芋虫

 乱歩の名作短編ではなくって。
 いたんである。自宅リビングのフローリング床に。カブトムシの幼虫の子分みたいなの(体長7、8ミリ足らず)が。
 あ、ここまで読んで何人かちょっとひきましたね。でも幸か不幸か私は割と虫は平気なので。慌てず騒がずティッシュ片でつまみ上げ、可哀想だけどトイレに流罪
 ――と、思ったら。トイレから戻ってみると、さっきと同じような場所に、またいたんである。
 ……
 おかしーなー、流したはずだし。もしや何ぞホラーな状況の幕開け? などと思うも、冷静に考えれば元々二匹いたのに違いない。そういうわけで、これも再びトイレに廃棄。
 しかし、疑問/不審は残る。水場からも遠いはずの床の真ん中に、一体どっから。
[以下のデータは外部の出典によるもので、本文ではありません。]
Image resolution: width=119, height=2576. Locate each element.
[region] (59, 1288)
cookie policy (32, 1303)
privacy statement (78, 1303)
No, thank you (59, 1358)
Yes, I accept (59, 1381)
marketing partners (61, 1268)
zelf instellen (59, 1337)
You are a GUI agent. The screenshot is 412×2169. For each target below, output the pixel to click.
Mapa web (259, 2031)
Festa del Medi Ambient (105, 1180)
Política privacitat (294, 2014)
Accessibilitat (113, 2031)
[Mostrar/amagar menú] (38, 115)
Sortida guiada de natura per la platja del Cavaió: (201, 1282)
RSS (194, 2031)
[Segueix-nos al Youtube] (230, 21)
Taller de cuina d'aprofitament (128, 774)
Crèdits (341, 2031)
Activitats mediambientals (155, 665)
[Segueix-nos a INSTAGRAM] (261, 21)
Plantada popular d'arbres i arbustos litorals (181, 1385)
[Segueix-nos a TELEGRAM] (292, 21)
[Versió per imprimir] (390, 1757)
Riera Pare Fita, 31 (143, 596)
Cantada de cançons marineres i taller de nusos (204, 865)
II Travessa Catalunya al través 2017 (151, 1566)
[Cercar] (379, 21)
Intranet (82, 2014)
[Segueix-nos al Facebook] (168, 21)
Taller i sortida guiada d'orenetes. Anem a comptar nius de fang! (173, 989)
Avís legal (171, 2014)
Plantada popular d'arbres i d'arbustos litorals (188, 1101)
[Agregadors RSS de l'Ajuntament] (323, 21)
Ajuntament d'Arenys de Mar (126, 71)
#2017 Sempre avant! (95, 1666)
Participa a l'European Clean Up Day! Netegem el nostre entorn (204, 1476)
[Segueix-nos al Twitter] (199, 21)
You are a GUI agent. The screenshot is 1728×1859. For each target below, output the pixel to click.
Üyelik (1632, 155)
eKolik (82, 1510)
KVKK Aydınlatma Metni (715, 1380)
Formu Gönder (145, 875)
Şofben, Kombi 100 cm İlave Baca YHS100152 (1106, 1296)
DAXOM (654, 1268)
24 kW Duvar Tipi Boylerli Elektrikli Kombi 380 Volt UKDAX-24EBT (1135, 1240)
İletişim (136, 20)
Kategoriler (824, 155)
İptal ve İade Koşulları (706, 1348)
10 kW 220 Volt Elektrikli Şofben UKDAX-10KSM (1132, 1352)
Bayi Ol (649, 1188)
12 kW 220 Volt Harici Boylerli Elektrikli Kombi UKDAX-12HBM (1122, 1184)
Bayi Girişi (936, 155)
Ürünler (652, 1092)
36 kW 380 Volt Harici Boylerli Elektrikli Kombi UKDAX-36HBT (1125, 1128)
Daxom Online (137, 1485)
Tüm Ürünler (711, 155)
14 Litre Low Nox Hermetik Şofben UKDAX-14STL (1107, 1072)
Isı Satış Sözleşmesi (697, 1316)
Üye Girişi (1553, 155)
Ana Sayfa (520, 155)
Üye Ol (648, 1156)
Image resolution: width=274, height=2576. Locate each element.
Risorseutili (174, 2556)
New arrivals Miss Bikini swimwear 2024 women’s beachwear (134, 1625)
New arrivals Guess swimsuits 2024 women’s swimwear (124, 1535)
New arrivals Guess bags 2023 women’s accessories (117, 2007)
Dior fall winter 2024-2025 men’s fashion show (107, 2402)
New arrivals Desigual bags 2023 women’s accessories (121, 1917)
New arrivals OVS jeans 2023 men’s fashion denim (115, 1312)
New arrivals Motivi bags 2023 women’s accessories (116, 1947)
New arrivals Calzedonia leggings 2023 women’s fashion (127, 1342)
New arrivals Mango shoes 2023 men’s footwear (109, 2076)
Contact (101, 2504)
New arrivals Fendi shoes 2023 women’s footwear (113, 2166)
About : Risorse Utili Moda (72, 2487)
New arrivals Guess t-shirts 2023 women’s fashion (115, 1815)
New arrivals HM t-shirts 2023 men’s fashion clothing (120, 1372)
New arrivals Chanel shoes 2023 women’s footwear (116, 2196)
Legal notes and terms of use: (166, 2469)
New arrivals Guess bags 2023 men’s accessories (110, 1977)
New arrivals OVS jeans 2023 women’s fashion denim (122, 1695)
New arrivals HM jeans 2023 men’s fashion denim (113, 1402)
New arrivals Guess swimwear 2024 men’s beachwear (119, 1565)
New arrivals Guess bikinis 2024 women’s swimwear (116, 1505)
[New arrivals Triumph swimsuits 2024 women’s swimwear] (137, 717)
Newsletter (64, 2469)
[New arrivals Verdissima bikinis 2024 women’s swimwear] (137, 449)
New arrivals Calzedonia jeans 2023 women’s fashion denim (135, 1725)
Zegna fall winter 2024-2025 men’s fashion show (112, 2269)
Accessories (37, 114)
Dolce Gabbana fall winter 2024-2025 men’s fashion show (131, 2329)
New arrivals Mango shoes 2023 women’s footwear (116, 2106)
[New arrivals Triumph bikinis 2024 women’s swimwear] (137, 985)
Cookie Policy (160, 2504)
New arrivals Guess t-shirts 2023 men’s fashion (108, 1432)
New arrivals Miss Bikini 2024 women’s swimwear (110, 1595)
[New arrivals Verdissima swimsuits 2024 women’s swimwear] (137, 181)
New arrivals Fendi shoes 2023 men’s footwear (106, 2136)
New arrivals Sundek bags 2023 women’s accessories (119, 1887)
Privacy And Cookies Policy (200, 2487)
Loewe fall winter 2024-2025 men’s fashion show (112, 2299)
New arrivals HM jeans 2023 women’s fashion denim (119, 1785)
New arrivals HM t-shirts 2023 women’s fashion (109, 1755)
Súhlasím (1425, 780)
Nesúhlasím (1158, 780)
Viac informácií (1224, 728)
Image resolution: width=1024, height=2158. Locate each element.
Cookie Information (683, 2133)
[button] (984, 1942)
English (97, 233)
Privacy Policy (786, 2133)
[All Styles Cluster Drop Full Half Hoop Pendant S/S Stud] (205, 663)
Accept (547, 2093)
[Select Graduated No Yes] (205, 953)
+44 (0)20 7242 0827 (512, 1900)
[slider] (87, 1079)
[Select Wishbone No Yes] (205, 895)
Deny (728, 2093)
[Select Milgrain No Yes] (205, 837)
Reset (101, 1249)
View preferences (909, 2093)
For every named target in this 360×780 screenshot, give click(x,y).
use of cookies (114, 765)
まさか買って帰った野菜類か何かに付いて? それともうちの床やら柱やらに、妙な虫が湧くようになった?
 ――と、考えているうちに気が付いた。先々週末にお山で拾って帰ってきた団栗。持ち上げてみると一個に穴が空いていて、下には細かな屑が積もっていた。ああ納得。
 原因が分かって良かったけど、侮り難し団栗。あんな小さいものにこんな扶養家族がいようとは――ってうちには不要だから!